Eine interaktive Mailbox
Zum einen entwickelte sie Treffli.ch, eine Online-Buchungsplattform für Dienstleister, welche die hauseigene Website eigentlich obsolet macht. Kundinnen und Kunden können Angebote vergleichen, freie Termine einsehen und diese direkt buchen. Ein KI-Chatbot beantwortet zudem Fragen zu den Dienstleistungen.
Spannender ist ihre zweite Dienstleistung, Pikettli.ch. Auch diese fungiert im Grunde als Terminbuchung, anders als Treffli jedoch nicht online, sondern per Telefon. «Ich denke, gerade für Handwerksbetriebe ist das attraktiv», sagt Umbetova.
Der Gedanke dahinter: Kleinere Betriebe, die kein Sekretariat haben, verlieren mit jedem verpassten Anruf Aufträge. «Wenn ein Kunde den Betrieb nicht erreichen kann, wartet er nicht auf einen Rückruf. Er ruft einfach das nächste Geschäft an», sagt Umbetova.

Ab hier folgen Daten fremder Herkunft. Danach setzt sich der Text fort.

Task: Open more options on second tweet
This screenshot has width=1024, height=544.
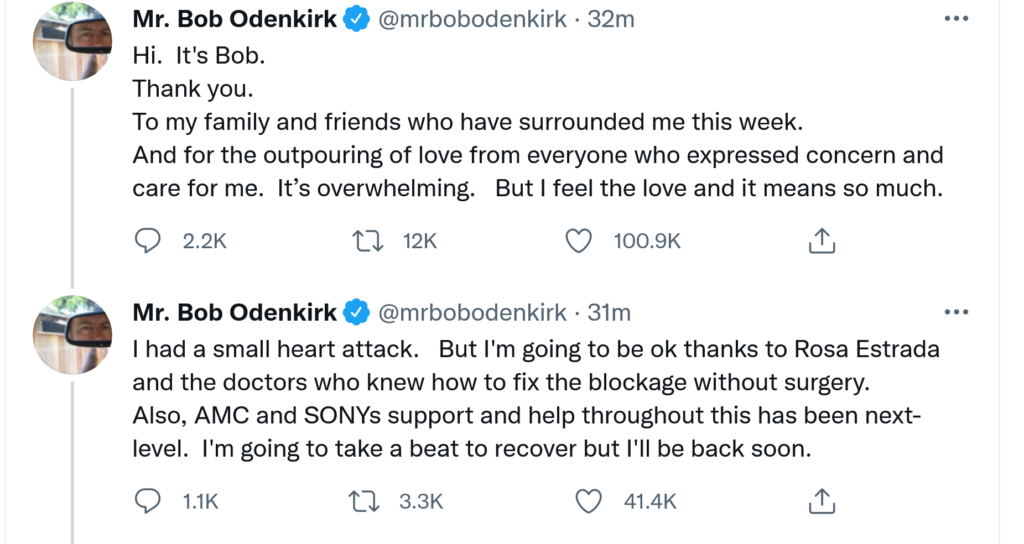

Ihre Lösung kann als eine Art interaktive Mailbox verstanden werden. Der Anruf wird von einer KI – die sich auch als solche zu erkennen gibt – entgegengenommen. Anstatt nur eine Nachricht zu hinterlassen, können Anruferinnen und Anrufer gleich Termine vereinbaren.
Reisen Daten in die USA?
«Der Bot antwortet nur auf Basis der hinterlegten Informationen. Wenn ihm etwas fehlt, sagt er das auch», erklärt Umbetova. Dann würden wie bei einem gewöhnlichen Anrufbeantworter die Personalien aufgenommen. Anschliessend könne der Kunde von einem Menschen zurückgerufen werden. Oder aber der Geschäftsinhaber schaue sich das Gesprächsprotokoll an. Denn Umbetova sagt zwar: «Audiodateien werden nicht dauerhaft gespeichert.» Die Gespräche zwischen Kunden und KI werden allerdings transkribiert und dem Geschäft als Chatverlauf zur Verfügung gestellt.
Dass dabei auch einige Personaldaten anfallen, ist bei Terminbuchungen unumgänglich. Name, Adresse, E‑Mail und Telefonnummer müssen wohl standardmässig angegeben werden. «Die Daten werden ausschliesslich zur Bearbeitung der Kundenanfragen verwendet», versichert Umbetova. Gespeichert seien sie lediglich auf einem eigenen Server in der Schweiz. Auf der Website ist jedoch nachzulesen, dass die Telefonie via Pikettli über das US-Unternehmen Twilio Inc. erfolgt. Dieses ist zwar unter einem von der Schweiz anerkannten Datenschutzrahmen zertifiziert, dennoch können während eines Anrufs Daten über die Systeme des US-Unternehmens verarbeitet werden.
«Natürlich wäre es toll, wenn ich mich damit selbstständig machen könnte», sagt Umbetova. Damit stellt die 19‑Jährige unter Beweis, wie sich die Notwendigkeiten, um ein Geschäftsmodell zu starten, verschoben haben. Wo früher noch Know‑how, Kapital und Infrastruktur unabdinglich waren, liegt der Fokus heute mehr denn je auf der Idee, Marketing und dem Vertrieb. Durch KI scheint die Hürde in die Selbstständigkeit tiefer als jemals zuvor. Doch wie das Geschäftsmodell als Ganzes muss auch Umbetova ihre Idee noch unter Beweis stellen. Noch hat die Kundenakquise schliesslich nicht begonnen.